### ABOUT THIS TASK:
Below is some data. Retype exactly the lines starting at the one with "Open the camera source dropdown arrow" and ending at the one with "You are a computer-use agent. Image".

Stored items:

= = = = = = =

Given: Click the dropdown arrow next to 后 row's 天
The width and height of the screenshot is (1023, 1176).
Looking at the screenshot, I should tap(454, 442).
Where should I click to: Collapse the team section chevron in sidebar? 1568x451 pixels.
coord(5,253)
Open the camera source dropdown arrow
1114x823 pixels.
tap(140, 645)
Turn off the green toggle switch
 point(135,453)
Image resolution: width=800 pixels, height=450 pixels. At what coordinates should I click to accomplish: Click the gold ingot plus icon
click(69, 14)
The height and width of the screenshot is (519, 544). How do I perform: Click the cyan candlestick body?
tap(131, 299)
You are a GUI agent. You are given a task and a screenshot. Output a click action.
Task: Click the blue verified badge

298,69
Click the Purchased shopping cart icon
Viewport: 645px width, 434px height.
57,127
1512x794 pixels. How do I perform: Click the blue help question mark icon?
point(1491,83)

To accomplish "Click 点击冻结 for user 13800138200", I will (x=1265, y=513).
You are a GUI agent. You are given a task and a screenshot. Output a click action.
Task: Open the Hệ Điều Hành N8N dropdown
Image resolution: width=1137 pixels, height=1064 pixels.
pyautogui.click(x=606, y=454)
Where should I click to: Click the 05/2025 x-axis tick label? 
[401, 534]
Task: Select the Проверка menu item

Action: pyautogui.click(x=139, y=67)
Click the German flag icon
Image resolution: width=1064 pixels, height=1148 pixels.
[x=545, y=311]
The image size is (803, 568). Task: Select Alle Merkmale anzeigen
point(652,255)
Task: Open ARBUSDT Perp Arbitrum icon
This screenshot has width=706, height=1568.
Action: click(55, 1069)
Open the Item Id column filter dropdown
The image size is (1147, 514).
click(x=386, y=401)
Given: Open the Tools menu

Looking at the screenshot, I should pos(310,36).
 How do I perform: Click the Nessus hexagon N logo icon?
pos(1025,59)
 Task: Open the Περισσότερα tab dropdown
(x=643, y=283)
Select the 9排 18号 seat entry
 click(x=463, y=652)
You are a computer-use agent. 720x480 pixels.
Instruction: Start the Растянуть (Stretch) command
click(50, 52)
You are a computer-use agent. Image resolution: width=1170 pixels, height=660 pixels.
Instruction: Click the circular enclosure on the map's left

= = = = = = =

### PROBLEM SOLUTION:
Open the camera source dropdown arrow
1114x823 pixels.
tap(140, 645)
Turn off the green toggle switch
 point(135,453)
Image resolution: width=800 pixels, height=450 pixels. At what coordinates should I click to accomplish: Click the gold ingot plus icon
click(69, 14)
The height and width of the screenshot is (519, 544). How do I perform: Click the cyan candlestick body?
tap(131, 299)
You are a GUI agent. You are given a task and a screenshot. Output a click action.
Task: Click the blue verified badge

298,69
Click the Purchased shopping cart icon
Viewport: 645px width, 434px height.
57,127
1512x794 pixels. How do I perform: Click the blue help question mark icon?
point(1491,83)

To accomplish "Click 点击冻结 for user 13800138200", I will (x=1265, y=513).
You are a GUI agent. You are given a task and a screenshot. Output a click action.
Task: Open the Hệ Điều Hành N8N dropdown
Image resolution: width=1137 pixels, height=1064 pixels.
pyautogui.click(x=606, y=454)
Where should I click to: Click the 05/2025 x-axis tick label? 
[401, 534]
Task: Select the Проверка menu item

Action: pyautogui.click(x=139, y=67)
Click the German flag icon
Image resolution: width=1064 pixels, height=1148 pixels.
[x=545, y=311]
The image size is (803, 568). Task: Select Alle Merkmale anzeigen
point(652,255)
Task: Open ARBUSDT Perp Arbitrum icon
This screenshot has width=706, height=1568.
Action: click(55, 1069)
Open the Item Id column filter dropdown
The image size is (1147, 514).
click(x=386, y=401)
Given: Open the Tools menu

Looking at the screenshot, I should pos(310,36).
 How do I perform: Click the Nessus hexagon N logo icon?
pos(1025,59)
 Task: Open the Περισσότερα tab dropdown
(x=643, y=283)
Select the 9排 18号 seat entry
 click(x=463, y=652)
You are a computer-use agent. 720x480 pixels.
Instruction: Start the Растянуть (Stretch) command
click(50, 52)
You are a computer-use agent. Image resolution: width=1170 pixels, height=660 pixels.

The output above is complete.